** START OF Supplied information **
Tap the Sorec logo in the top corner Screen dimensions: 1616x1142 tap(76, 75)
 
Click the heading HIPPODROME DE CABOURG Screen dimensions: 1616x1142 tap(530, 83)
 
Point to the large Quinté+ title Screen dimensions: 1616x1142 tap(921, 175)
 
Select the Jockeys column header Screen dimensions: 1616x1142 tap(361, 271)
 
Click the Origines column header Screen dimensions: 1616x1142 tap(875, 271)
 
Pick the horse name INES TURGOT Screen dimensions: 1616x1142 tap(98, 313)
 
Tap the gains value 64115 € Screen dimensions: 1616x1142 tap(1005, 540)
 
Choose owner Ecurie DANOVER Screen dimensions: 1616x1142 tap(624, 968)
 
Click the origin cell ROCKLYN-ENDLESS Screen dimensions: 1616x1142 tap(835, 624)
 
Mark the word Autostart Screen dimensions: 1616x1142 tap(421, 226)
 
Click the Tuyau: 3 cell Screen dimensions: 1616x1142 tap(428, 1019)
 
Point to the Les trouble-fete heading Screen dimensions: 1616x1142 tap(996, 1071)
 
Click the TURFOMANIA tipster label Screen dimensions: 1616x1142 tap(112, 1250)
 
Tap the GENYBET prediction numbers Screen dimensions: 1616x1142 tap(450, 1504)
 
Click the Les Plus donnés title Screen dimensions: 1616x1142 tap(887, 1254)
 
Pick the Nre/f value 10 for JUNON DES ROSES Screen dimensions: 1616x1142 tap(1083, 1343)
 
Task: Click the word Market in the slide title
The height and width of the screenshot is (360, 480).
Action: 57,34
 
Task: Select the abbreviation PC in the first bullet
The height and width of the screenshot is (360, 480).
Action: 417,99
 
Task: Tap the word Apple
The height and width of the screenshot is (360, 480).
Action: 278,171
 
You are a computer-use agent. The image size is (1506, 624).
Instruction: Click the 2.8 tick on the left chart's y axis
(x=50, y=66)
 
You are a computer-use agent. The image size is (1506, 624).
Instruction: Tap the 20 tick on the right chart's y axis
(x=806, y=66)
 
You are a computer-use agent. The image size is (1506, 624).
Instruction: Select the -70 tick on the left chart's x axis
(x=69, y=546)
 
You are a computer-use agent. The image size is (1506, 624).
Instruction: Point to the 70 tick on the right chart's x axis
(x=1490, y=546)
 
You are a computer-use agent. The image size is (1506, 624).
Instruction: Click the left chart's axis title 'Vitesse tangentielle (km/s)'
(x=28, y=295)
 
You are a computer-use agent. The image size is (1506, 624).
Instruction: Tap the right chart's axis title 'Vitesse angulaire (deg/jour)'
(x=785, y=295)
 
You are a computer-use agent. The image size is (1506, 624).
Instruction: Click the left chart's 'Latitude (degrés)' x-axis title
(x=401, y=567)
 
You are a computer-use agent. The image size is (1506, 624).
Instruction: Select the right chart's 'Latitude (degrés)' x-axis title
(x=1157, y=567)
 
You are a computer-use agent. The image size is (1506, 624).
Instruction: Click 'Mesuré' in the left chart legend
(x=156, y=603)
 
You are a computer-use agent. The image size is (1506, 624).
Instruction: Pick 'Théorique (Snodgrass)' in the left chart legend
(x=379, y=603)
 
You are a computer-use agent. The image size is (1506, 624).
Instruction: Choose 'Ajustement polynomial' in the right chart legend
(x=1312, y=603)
** END OF Supplied information **
(Objective):
Reproduce every one of the lines above verbatim, without altering any character.

(Result below):
Tap the Sorec logo in the top corner Screen dimensions: 1616x1142 tap(76, 75)
 
Click the heading HIPPODROME DE CABOURG Screen dimensions: 1616x1142 tap(530, 83)
 
Point to the large Quinté+ title Screen dimensions: 1616x1142 tap(921, 175)
 
Select the Jockeys column header Screen dimensions: 1616x1142 tap(361, 271)
 
Click the Origines column header Screen dimensions: 1616x1142 tap(875, 271)
 
Pick the horse name INES TURGOT Screen dimensions: 1616x1142 tap(98, 313)
 
Tap the gains value 64115 € Screen dimensions: 1616x1142 tap(1005, 540)
 
Choose owner Ecurie DANOVER Screen dimensions: 1616x1142 tap(624, 968)
 
Click the origin cell ROCKLYN-ENDLESS Screen dimensions: 1616x1142 tap(835, 624)
 
Mark the word Autostart Screen dimensions: 1616x1142 tap(421, 226)
 
Click the Tuyau: 3 cell Screen dimensions: 1616x1142 tap(428, 1019)
 
Point to the Les trouble-fete heading Screen dimensions: 1616x1142 tap(996, 1071)
 
Click the TURFOMANIA tipster label Screen dimensions: 1616x1142 tap(112, 1250)
 
Tap the GENYBET prediction numbers Screen dimensions: 1616x1142 tap(450, 1504)
 
Click the Les Plus donnés title Screen dimensions: 1616x1142 tap(887, 1254)
 
Pick the Nre/f value 10 for JUNON DES ROSES Screen dimensions: 1616x1142 tap(1083, 1343)
 
Task: Click the word Market in the slide title
The height and width of the screenshot is (360, 480).
Action: 57,34
 
Task: Select the abbreviation PC in the first bullet
The height and width of the screenshot is (360, 480).
Action: 417,99
 
Task: Tap the word Apple
The height and width of the screenshot is (360, 480).
Action: 278,171
 
You are a computer-use agent. The image size is (1506, 624).
Instruction: Click the 2.8 tick on the left chart's y axis
(x=50, y=66)
 
You are a computer-use agent. The image size is (1506, 624).
Instruction: Tap the 20 tick on the right chart's y axis
(x=806, y=66)
 
You are a computer-use agent. The image size is (1506, 624).
Instruction: Select the -70 tick on the left chart's x axis
(x=69, y=546)
 
You are a computer-use agent. The image size is (1506, 624).
Instruction: Point to the 70 tick on the right chart's x axis
(x=1490, y=546)
 
You are a computer-use agent. The image size is (1506, 624).
Instruction: Click the left chart's axis title 'Vitesse tangentielle (km/s)'
(x=28, y=295)
 
You are a computer-use agent. The image size is (1506, 624).
Instruction: Tap the right chart's axis title 'Vitesse angulaire (deg/jour)'
(x=785, y=295)
 
You are a computer-use agent. The image size is (1506, 624).
Instruction: Click the left chart's 'Latitude (degrés)' x-axis title
(x=401, y=567)
 
You are a computer-use agent. The image size is (1506, 624).
Instruction: Select the right chart's 'Latitude (degrés)' x-axis title
(x=1157, y=567)
 
You are a computer-use agent. The image size is (1506, 624).
Instruction: Click 'Mesuré' in the left chart legend
(x=156, y=603)
 
You are a computer-use agent. The image size is (1506, 624).
Instruction: Pick 'Théorique (Snodgrass)' in the left chart legend
(x=379, y=603)
 
You are a computer-use agent. The image size is (1506, 624).
Instruction: Choose 'Ajustement polynomial' in the right chart legend
(x=1312, y=603)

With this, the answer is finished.